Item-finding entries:
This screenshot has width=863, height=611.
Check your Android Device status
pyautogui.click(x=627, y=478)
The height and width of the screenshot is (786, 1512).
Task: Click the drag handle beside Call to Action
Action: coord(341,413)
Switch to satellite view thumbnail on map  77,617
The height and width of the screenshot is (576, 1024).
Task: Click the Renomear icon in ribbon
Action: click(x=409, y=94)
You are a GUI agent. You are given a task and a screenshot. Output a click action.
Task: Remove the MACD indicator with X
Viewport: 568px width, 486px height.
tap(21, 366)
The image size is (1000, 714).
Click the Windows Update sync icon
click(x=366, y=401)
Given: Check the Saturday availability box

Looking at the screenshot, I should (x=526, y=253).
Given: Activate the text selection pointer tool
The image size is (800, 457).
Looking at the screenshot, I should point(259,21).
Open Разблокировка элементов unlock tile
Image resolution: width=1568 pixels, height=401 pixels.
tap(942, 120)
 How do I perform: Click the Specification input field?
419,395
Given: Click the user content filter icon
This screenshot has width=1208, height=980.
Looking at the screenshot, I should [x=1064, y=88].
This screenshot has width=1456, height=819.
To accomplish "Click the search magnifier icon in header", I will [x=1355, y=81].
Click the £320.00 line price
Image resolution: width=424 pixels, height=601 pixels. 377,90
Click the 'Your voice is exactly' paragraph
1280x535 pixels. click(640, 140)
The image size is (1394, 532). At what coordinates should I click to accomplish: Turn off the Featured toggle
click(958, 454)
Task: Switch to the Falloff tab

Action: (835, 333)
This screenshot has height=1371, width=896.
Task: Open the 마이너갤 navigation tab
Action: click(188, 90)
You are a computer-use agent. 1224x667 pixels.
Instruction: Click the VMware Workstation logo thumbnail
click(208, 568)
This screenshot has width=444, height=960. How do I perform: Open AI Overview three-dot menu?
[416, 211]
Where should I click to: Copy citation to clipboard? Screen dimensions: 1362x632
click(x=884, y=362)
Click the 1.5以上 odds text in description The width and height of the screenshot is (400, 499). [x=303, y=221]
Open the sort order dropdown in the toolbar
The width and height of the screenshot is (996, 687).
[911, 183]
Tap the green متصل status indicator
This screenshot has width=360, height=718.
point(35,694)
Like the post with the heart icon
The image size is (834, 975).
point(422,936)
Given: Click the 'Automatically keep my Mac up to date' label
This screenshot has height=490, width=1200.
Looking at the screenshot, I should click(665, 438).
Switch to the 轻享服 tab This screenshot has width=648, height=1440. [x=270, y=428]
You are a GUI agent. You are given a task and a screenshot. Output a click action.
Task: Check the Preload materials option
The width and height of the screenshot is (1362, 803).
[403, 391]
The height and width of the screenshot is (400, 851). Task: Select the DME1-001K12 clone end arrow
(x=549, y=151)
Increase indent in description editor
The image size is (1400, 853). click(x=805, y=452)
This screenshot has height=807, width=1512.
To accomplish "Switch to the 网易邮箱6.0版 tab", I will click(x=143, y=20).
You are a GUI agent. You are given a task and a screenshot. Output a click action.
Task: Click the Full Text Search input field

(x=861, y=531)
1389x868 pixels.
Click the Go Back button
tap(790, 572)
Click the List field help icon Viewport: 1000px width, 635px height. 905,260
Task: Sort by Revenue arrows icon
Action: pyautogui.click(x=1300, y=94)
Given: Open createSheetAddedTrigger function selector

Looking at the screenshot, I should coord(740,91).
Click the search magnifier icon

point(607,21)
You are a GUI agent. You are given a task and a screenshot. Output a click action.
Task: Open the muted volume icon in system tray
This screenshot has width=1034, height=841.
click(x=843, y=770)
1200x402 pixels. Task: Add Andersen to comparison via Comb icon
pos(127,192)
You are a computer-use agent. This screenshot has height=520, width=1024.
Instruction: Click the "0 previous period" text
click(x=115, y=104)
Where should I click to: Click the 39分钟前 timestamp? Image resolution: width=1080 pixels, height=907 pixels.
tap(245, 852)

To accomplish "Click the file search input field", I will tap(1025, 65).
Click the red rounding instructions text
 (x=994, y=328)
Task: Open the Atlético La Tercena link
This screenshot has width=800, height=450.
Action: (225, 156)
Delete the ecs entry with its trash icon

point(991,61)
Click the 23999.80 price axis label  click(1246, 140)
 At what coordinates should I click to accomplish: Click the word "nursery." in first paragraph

→ Stated task: Could you reproduce every one of the entries above verbatim, with no changes?

→ Worked solution:
This screenshot has width=863, height=611.
Check your Android Device status
pyautogui.click(x=627, y=478)
The height and width of the screenshot is (786, 1512).
Task: Click the drag handle beside Call to Action
Action: coord(341,413)
Switch to satellite view thumbnail on map  77,617
The height and width of the screenshot is (576, 1024).
Task: Click the Renomear icon in ribbon
Action: click(x=409, y=94)
You are a GUI agent. You are given a task and a screenshot. Output a click action.
Task: Remove the MACD indicator with X
Viewport: 568px width, 486px height.
tap(21, 366)
The image size is (1000, 714).
Click the Windows Update sync icon
click(x=366, y=401)
Given: Check the Saturday availability box

Looking at the screenshot, I should (x=526, y=253).
Given: Activate the text selection pointer tool
The image size is (800, 457).
Looking at the screenshot, I should point(259,21).
Open Разблокировка элементов unlock tile
Image resolution: width=1568 pixels, height=401 pixels.
tap(942, 120)
 How do I perform: Click the Specification input field?
419,395
Given: Click the user content filter icon
This screenshot has width=1208, height=980.
Looking at the screenshot, I should [x=1064, y=88].
This screenshot has width=1456, height=819.
To accomplish "Click the search magnifier icon in header", I will [x=1355, y=81].
Click the £320.00 line price
Image resolution: width=424 pixels, height=601 pixels. 377,90
Click the 'Your voice is exactly' paragraph
1280x535 pixels. click(640, 140)
The image size is (1394, 532). At what coordinates should I click to accomplish: Turn off the Featured toggle
click(958, 454)
Task: Switch to the Falloff tab

Action: (835, 333)
This screenshot has height=1371, width=896.
Task: Open the 마이너갤 navigation tab
Action: click(188, 90)
You are a computer-use agent. 1224x667 pixels.
Instruction: Click the VMware Workstation logo thumbnail
click(208, 568)
This screenshot has width=444, height=960. How do I perform: Open AI Overview three-dot menu?
[416, 211]
Where should I click to: Copy citation to clipboard? Screen dimensions: 1362x632
click(x=884, y=362)
Click the 1.5以上 odds text in description The width and height of the screenshot is (400, 499). [x=303, y=221]
Open the sort order dropdown in the toolbar
The width and height of the screenshot is (996, 687).
[911, 183]
Tap the green متصل status indicator
This screenshot has width=360, height=718.
point(35,694)
Like the post with the heart icon
The image size is (834, 975).
point(422,936)
Given: Click the 'Automatically keep my Mac up to date' label
This screenshot has height=490, width=1200.
Looking at the screenshot, I should click(665, 438).
Switch to the 轻享服 tab This screenshot has width=648, height=1440. [x=270, y=428]
You are a GUI agent. You are given a task and a screenshot. Output a click action.
Task: Check the Preload materials option
The width and height of the screenshot is (1362, 803).
[403, 391]
The height and width of the screenshot is (400, 851). Task: Select the DME1-001K12 clone end arrow
(x=549, y=151)
Increase indent in description editor
The image size is (1400, 853). click(x=805, y=452)
This screenshot has height=807, width=1512.
To accomplish "Switch to the 网易邮箱6.0版 tab", I will click(x=143, y=20).
You are a GUI agent. You are given a task and a screenshot. Output a click action.
Task: Click the Full Text Search input field

(x=861, y=531)
1389x868 pixels.
Click the Go Back button
tap(790, 572)
Click the List field help icon Viewport: 1000px width, 635px height. 905,260
Task: Sort by Revenue arrows icon
Action: pyautogui.click(x=1300, y=94)
Given: Open createSheetAddedTrigger function selector

Looking at the screenshot, I should coord(740,91).
Click the search magnifier icon

point(607,21)
You are a GUI agent. You are given a task and a screenshot. Output a click action.
Task: Open the muted volume icon in system tray
This screenshot has width=1034, height=841.
click(x=843, y=770)
1200x402 pixels. Task: Add Andersen to comparison via Comb icon
pos(127,192)
You are a computer-use agent. This screenshot has height=520, width=1024.
Instruction: Click the "0 previous period" text
click(x=115, y=104)
Where should I click to: Click the 39分钟前 timestamp? Image resolution: width=1080 pixels, height=907 pixels.
tap(245, 852)

To accomplish "Click the file search input field", I will tap(1025, 65).
Click the red rounding instructions text
 (x=994, y=328)
Task: Open the Atlético La Tercena link
This screenshot has width=800, height=450.
Action: (225, 156)
Delete the ecs entry with its trash icon

point(991,61)
Click the 23999.80 price axis label  click(1246, 140)
 At what coordinates should I click to accomplish: Click the word "nursery." in first paragraph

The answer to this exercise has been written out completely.